_How to complete this task_.
What is needed here is an exact repetition of the records below, beginning at the line that has "Instruction: Click the High Point team logo" and stopping after the line that has "You are a computer-use agent. The".

Collected data entries:
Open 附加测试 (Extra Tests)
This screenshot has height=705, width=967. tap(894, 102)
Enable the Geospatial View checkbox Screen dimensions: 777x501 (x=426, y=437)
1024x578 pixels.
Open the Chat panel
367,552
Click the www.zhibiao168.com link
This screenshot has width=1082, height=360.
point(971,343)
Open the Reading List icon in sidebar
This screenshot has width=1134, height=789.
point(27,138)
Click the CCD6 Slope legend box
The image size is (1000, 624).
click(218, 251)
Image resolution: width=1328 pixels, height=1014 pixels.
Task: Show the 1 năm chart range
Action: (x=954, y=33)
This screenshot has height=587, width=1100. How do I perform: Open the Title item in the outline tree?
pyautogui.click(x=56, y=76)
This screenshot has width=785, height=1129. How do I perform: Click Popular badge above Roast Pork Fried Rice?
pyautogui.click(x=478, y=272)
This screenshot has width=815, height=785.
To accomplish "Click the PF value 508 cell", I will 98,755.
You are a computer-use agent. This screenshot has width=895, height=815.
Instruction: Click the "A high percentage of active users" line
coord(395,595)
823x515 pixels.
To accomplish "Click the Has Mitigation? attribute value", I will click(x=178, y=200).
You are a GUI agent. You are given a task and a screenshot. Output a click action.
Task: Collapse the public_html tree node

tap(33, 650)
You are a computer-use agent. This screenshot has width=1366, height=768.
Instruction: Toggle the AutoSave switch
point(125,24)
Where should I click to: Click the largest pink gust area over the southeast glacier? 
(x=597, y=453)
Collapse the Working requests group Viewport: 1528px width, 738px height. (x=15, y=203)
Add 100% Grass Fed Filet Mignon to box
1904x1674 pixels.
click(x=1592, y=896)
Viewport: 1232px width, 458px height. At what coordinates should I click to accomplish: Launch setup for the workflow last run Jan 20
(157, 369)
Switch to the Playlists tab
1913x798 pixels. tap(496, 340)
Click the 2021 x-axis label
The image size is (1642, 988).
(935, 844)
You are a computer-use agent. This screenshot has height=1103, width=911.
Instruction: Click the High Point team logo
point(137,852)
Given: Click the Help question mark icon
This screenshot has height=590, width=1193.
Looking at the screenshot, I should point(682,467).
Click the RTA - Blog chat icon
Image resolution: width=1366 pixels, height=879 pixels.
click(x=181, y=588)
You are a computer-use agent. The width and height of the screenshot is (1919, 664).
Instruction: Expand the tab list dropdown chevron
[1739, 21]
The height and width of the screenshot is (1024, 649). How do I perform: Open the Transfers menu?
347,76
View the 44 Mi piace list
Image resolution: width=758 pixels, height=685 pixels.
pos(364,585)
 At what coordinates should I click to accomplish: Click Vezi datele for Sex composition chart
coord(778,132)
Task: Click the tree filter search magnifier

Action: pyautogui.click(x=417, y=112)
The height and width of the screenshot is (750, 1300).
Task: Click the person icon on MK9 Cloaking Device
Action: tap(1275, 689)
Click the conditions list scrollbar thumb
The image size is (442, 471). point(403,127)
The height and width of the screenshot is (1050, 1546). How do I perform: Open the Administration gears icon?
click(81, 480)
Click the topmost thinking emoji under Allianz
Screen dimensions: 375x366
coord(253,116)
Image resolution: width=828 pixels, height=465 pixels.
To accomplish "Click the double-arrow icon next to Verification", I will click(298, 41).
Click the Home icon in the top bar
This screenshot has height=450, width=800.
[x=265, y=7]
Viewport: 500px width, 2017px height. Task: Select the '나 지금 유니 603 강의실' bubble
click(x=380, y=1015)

_Task answer_.
Instruction: Click the High Point team logo
point(137,852)
Given: Click the Help question mark icon
This screenshot has height=590, width=1193.
Looking at the screenshot, I should point(682,467).
Click the RTA - Blog chat icon
Image resolution: width=1366 pixels, height=879 pixels.
click(x=181, y=588)
You are a computer-use agent. The width and height of the screenshot is (1919, 664).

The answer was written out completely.